Após as atualizações médicas, entra a parte física, cuidada na seleção principalmente pelos preparadores Fábio Mahseredjian e Ricardo Rosa e o fisiologista Guilherme Passos. São eles que informam se há algum atleta sentindo desgaste maior do que outro em determinado momento.

Nenhum deles têm "poder" para vetar um atleta de um treino ou muito menos jogo, mas as informações são sempre levadas em conta para identificar quando um jogador faz um trabalho específico à parte no treinamento ou se deve ser preservado como deve ocorrer contra Camarões – jogo que acontece só dois dias antes do provável duelo das oitavas caso o Brasil avance em primeiro.

"A gestão do elenco o Tite faz como ninguém. Ele vai buscar os melhores, levando em consideração a distância para os dois jogos (sexta e segunda provavelmente). Ele não erra nesse caso", contou Ricardo Gomes, um dos observadores da comissão e também participante do encontro.

Ex-seleção brasileira e também com experiência como treinador, Gomes entra na "parte técnica" da conversa. Seu papel principal é observar adversários e repassar informações para a comissão, trabalho dividido com Lucas Oliveira e Gabriel de Oliveira. Nos dois primeiros jogos, por exemplo, ele alertou na reunião que o Brasil encontraria dificuldades diferentes contra Sérvia e Suíça.

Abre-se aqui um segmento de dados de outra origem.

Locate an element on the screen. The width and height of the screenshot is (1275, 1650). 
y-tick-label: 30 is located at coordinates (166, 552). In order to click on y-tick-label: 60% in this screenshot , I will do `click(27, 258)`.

É verdade que nem sempre todas as informações observadas de rivais se confirmam nos jogos. Contra a Sérvia, por exemplo, o Brasil esperava os rivais com dois atacantes, Mitrovic e Vlahovic, mas o segundo não teve condições físicas de atuar; diante da Suíça, houve preocupação com "meias cerebrais" por dentro, mas Shaqiri, que era um deles, iniciou no banco de reservas.

Olhando para as duas vitórias iniciais na Copa, Juninho compartilhou sua avaliação da seleção, algo que também é feito na reunião. "No primeiro jogo, teve ansiedade da estreia, depois no segundo tempo, conseguimos encontrar espaço. Com espaço, o Brasil desenvolve bem. No segundo jogo, seleção muito bem organizada. Com mais organização defensiva, números não mentem, defesa menos vazada na Europa. Sabíamos da dificuldade. Vimos no jogo. A gente se desgastou muito pela pressão alta. Nem sempre neutralizamos, no segundo tempo, acertou. Acertando, começa a sobrar perna para atacar."

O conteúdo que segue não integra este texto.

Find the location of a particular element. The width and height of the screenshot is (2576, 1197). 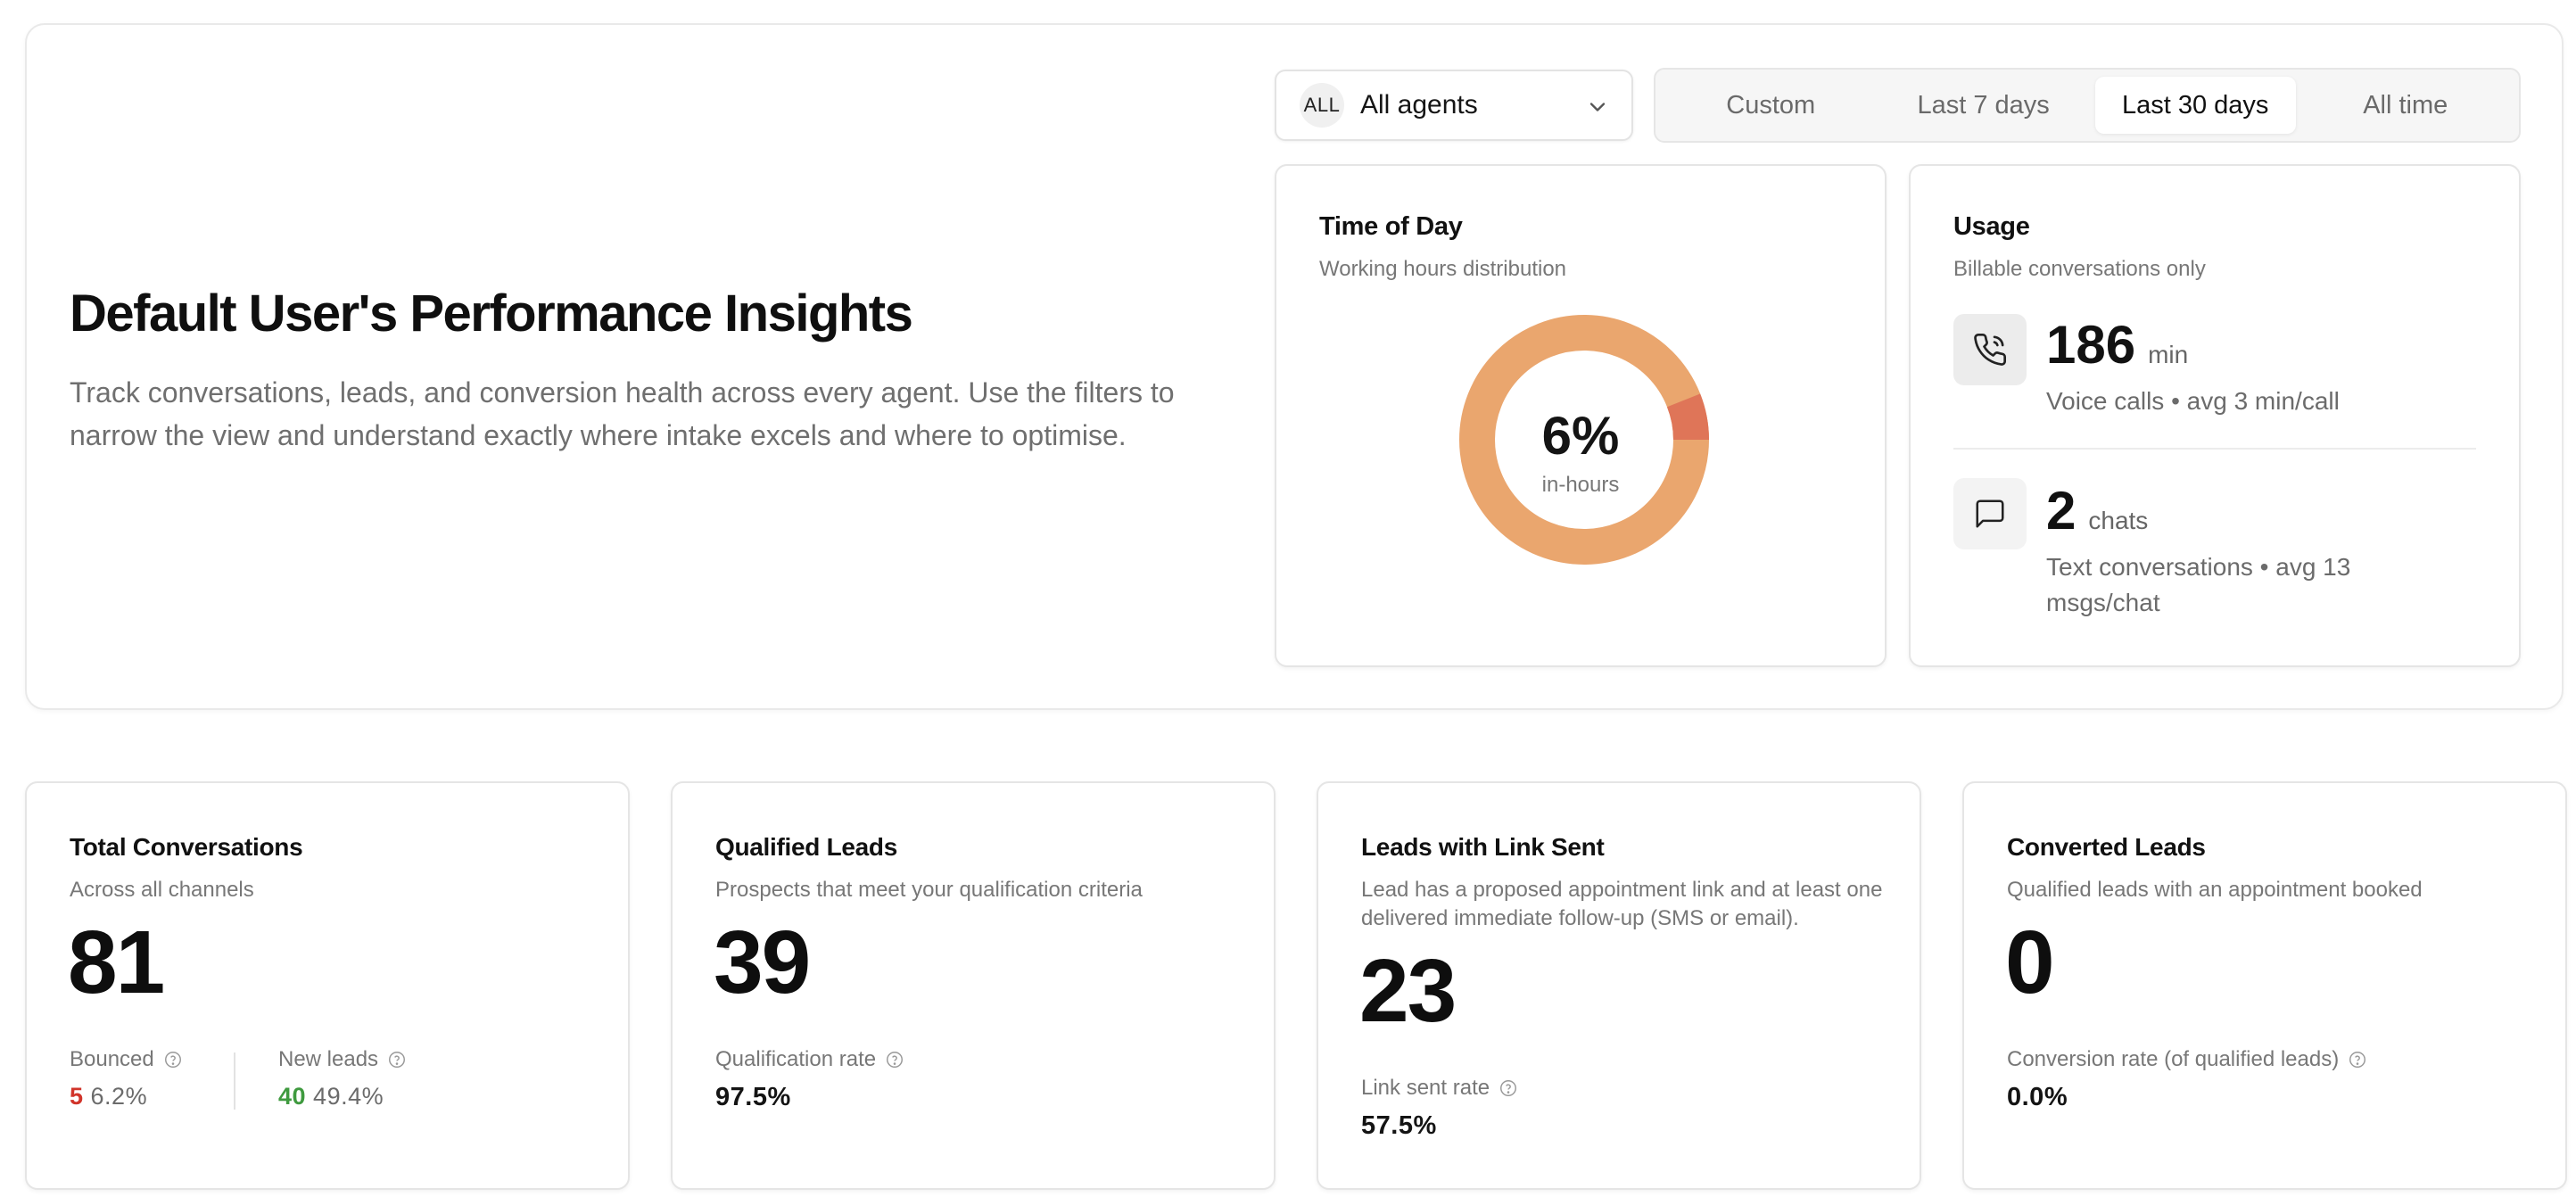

Segundo Juninho, há um mecanismo na reunião no qual primeiro se encerra o ciclo de um jogo, para depois se trabalhar no seguinte. Isso quer dizer que, enquanto não é feita a avaliação do que funcionou ou não contra a Suíça, não se falou sobre Camarões – algo que já passa ser feito agora.

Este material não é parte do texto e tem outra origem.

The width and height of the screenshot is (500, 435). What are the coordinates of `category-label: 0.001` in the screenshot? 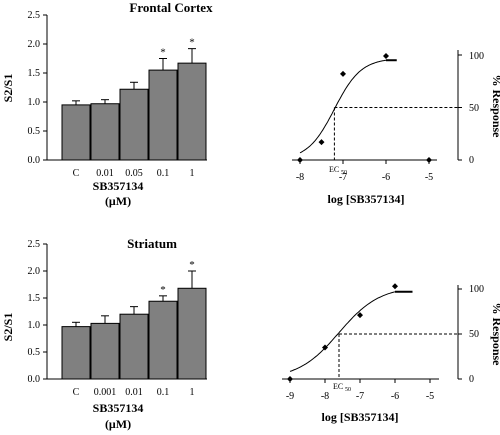 It's located at (106, 392).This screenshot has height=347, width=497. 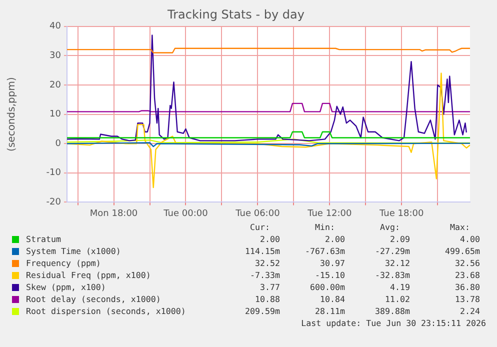 I want to click on y-tick-label: -10, so click(x=54, y=173).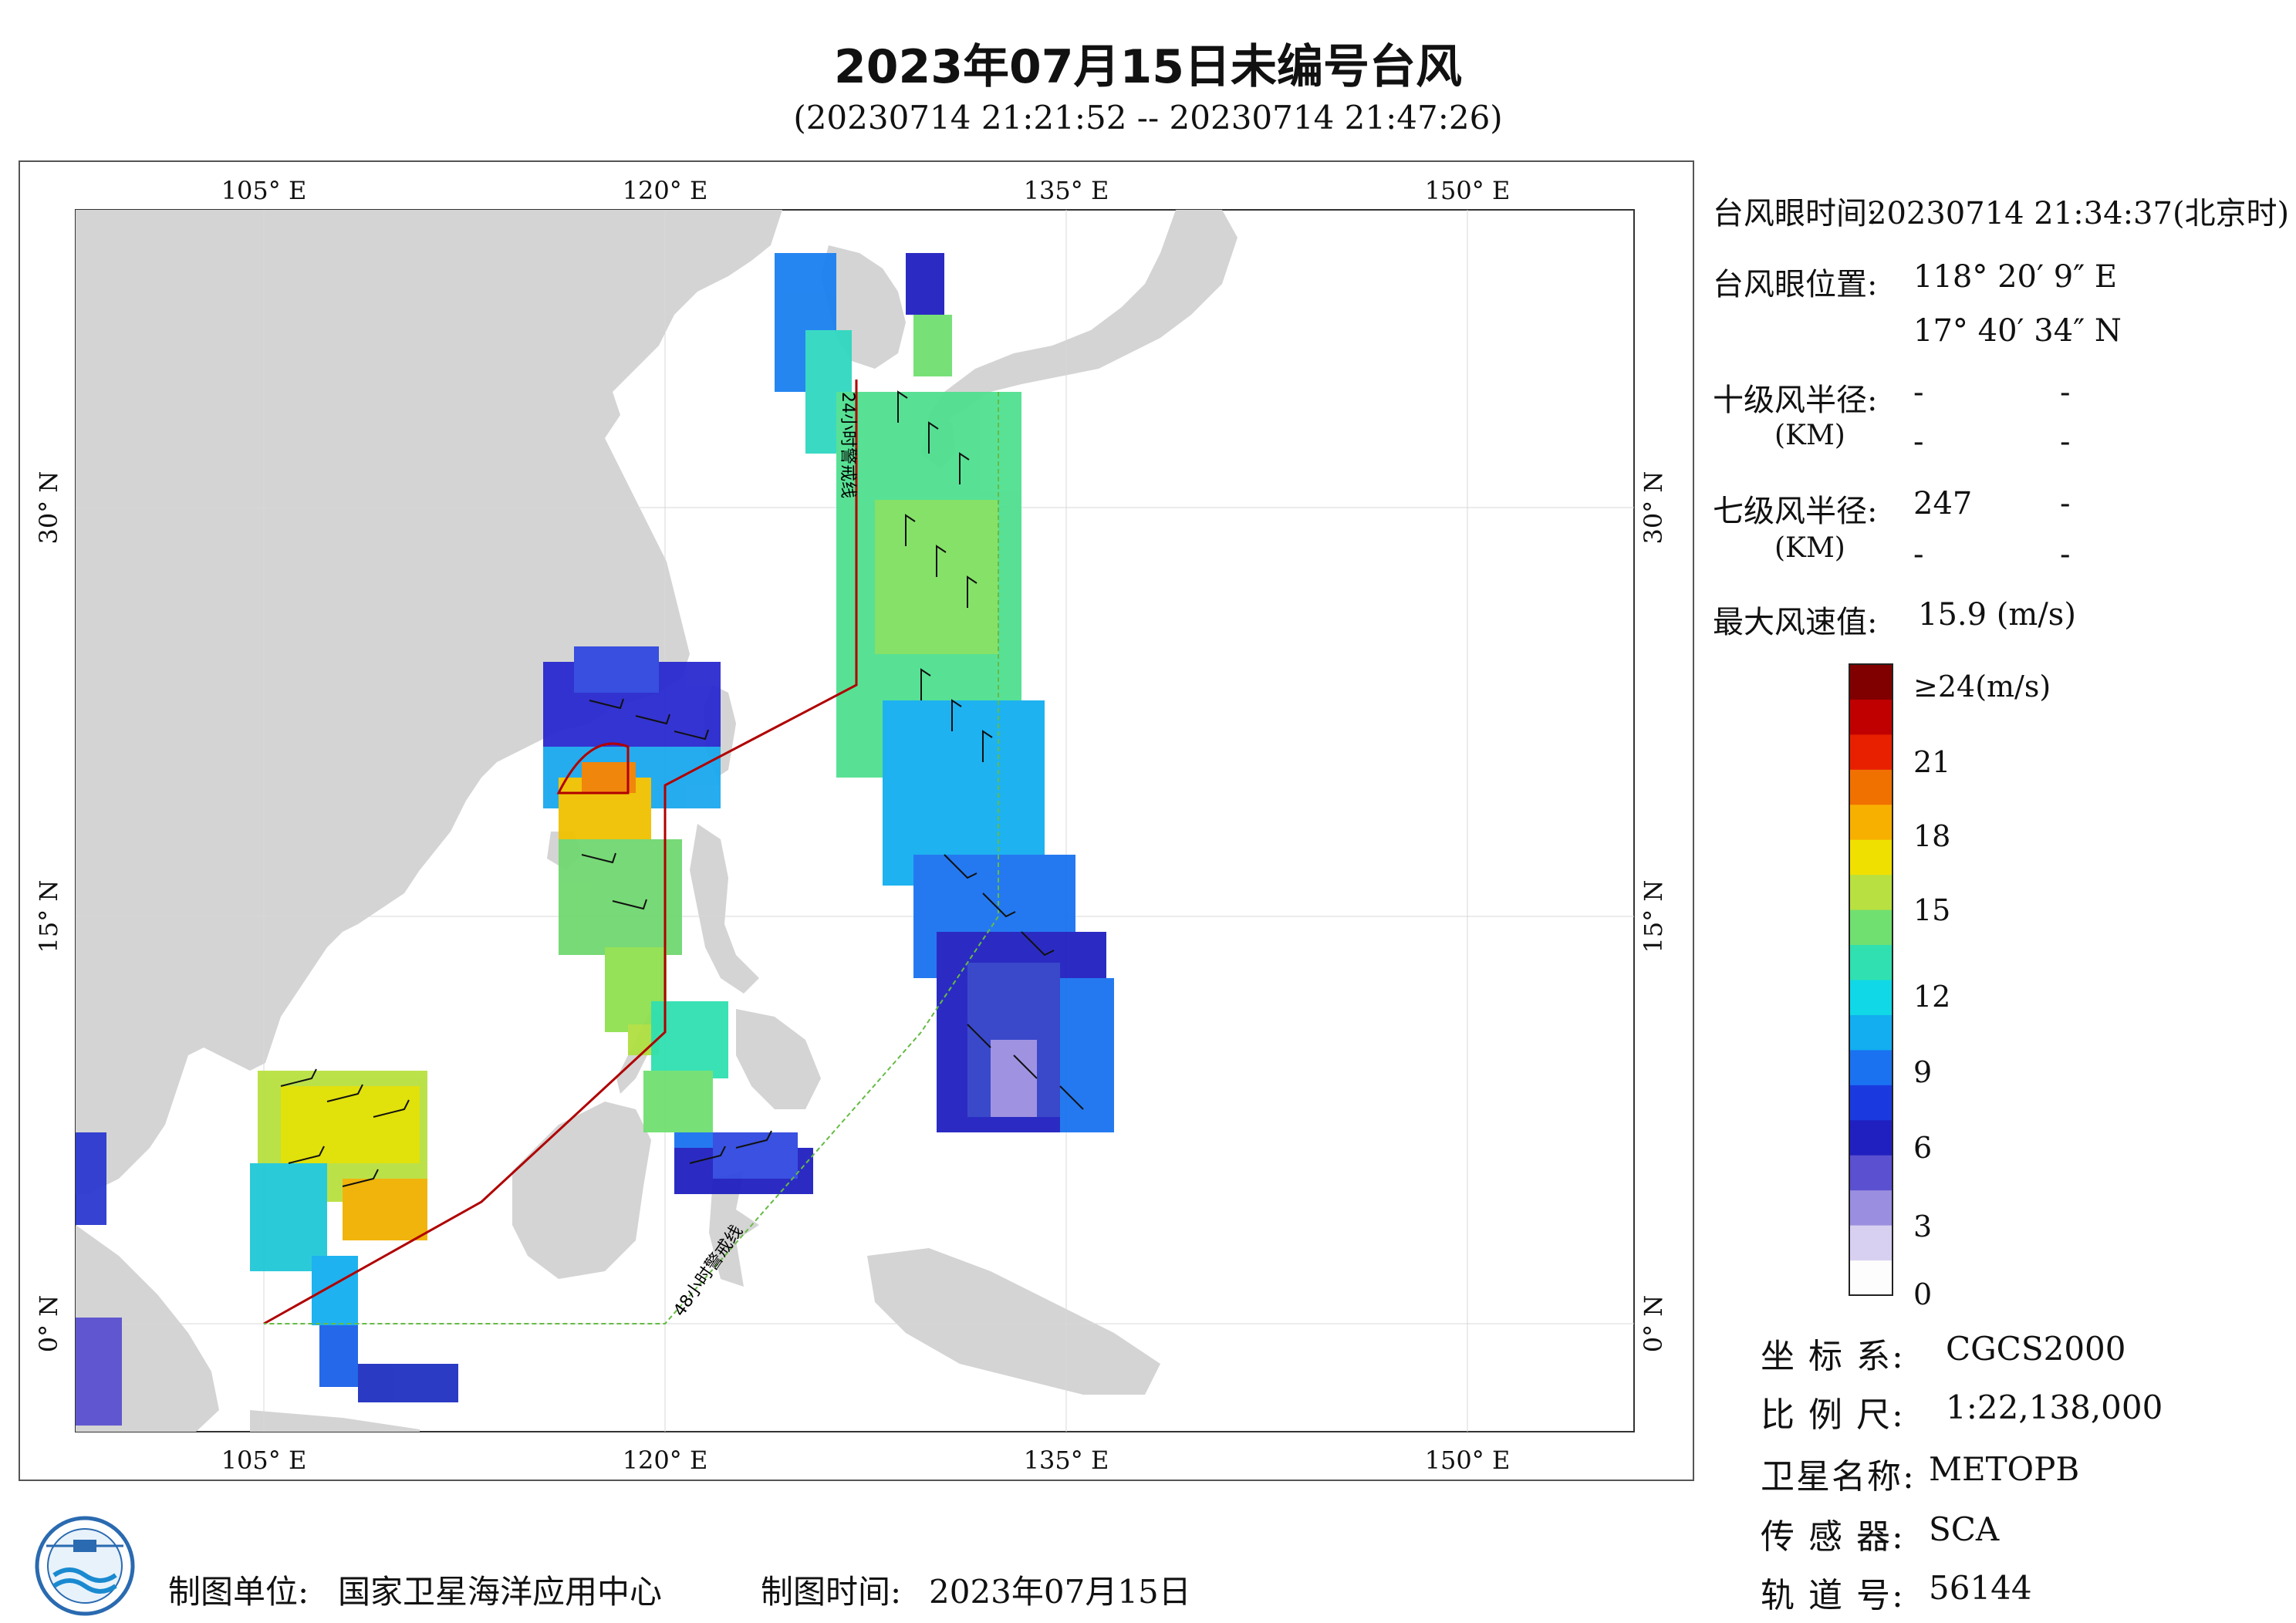 The image size is (2296, 1623). I want to click on r10-label: 十级风半径:, so click(1796, 400).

Na avaliação de rivais, a comissão de Tite mapeia os pontos fortes a serem neutralizados e as fraquezas que podem ser exploradas. Nos treinos, as primeiras orientações têm sempre foco no setor defensivo; depois, os trabalhos priorizam a criação para os atacantes.

Também há um pedido que Tite faz para todos nessa reunião: toda e qualquer observação precisa ser colocada sobre a mesa. "Tite dá essa liberdade. Cada um faz sua colocação. E qualquer detalhe é aberto, tem que ser colocado", explicou Ricardo Gomes.